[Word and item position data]
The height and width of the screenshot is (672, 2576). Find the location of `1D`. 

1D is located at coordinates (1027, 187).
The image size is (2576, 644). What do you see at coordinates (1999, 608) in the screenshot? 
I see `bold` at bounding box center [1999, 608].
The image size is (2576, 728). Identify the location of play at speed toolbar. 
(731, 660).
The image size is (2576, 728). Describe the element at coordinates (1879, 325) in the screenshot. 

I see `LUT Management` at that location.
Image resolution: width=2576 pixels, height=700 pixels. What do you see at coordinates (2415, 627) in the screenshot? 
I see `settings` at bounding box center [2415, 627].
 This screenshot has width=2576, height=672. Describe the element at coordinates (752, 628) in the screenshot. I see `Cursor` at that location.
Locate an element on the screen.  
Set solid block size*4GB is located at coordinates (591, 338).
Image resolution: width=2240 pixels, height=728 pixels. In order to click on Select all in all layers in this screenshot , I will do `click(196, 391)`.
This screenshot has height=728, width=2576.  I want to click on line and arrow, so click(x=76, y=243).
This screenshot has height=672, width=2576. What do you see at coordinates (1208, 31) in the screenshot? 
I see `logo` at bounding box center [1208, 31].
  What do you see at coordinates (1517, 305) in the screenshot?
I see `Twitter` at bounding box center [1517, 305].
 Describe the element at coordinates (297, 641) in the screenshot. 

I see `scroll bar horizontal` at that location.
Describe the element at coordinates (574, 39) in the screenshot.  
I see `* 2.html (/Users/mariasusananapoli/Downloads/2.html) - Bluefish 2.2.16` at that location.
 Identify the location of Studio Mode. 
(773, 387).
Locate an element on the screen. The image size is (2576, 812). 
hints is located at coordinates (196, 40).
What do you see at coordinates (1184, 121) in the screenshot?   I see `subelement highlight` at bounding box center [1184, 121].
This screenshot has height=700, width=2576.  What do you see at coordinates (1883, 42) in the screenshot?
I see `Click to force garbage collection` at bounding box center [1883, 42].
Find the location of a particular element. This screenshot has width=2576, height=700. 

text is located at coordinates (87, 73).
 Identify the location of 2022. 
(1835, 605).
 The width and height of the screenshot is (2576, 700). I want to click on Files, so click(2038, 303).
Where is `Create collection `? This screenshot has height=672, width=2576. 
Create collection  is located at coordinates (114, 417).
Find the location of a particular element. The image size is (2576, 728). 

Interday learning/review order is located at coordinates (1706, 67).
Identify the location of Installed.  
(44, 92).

▸ WHAT TO WORK ON
Output every line of the records above as a numbered list, skipping blank lines.

▸ THE ANSWER
1. The height and width of the screenshot is (672, 2576). Find the location of `1D`. 
2. 1D is located at coordinates (1027, 187).
3. The image size is (2576, 644). What do you see at coordinates (1999, 608) in the screenshot? 
4. I see `bold` at bounding box center [1999, 608].
5. The image size is (2576, 728). Identify the location of play at speed toolbar. 
6. (731, 660).
7. The image size is (2576, 728). Describe the element at coordinates (1879, 325) in the screenshot. 
8. I see `LUT Management` at that location.
9. Image resolution: width=2576 pixels, height=700 pixels. What do you see at coordinates (2415, 627) in the screenshot? 
10. I see `settings` at bounding box center [2415, 627].
11.  This screenshot has width=2576, height=672. Describe the element at coordinates (752, 628) in the screenshot. I see `Cursor` at that location.
12. Locate an element on the screen.  
13. Set solid block size*4GB is located at coordinates (591, 338).
14. Image resolution: width=2240 pixels, height=728 pixels. In order to click on Select all in all layers in this screenshot , I will do `click(196, 391)`.
15. This screenshot has height=728, width=2576.  I want to click on line and arrow, so click(x=76, y=243).
16. This screenshot has height=672, width=2576. What do you see at coordinates (1208, 31) in the screenshot? 
17. I see `logo` at bounding box center [1208, 31].
18.   What do you see at coordinates (1517, 305) in the screenshot?
19. I see `Twitter` at bounding box center [1517, 305].
20.  Describe the element at coordinates (297, 641) in the screenshot. 
21. I see `scroll bar horizontal` at that location.
22. Describe the element at coordinates (574, 39) in the screenshot.  
23. I see `* 2.html (/Users/mariasusananapoli/Downloads/2.html) - Bluefish 2.2.16` at that location.
24.  Identify the location of Studio Mode. 
25. (773, 387).
26. Locate an element on the screen. The image size is (2576, 812). 
27. hints is located at coordinates (196, 40).
28. What do you see at coordinates (1184, 121) in the screenshot?   I see `subelement highlight` at bounding box center [1184, 121].
29. This screenshot has height=700, width=2576.  What do you see at coordinates (1883, 42) in the screenshot?
30. I see `Click to force garbage collection` at bounding box center [1883, 42].
31. Find the location of a particular element. This screenshot has width=2576, height=700. 
32. text is located at coordinates (87, 73).
33.  Identify the location of 2022. 
34. (1835, 605).
35.  The width and height of the screenshot is (2576, 700). I want to click on Files, so click(2038, 303).
36. Where is `Create collection `? This screenshot has height=672, width=2576. 
37. Create collection  is located at coordinates (114, 417).
38. Find the location of a particular element. The image size is (2576, 728). 
39. Interday learning/review order is located at coordinates (1706, 67).
40. Identify the location of Installed.  
41. (44, 92).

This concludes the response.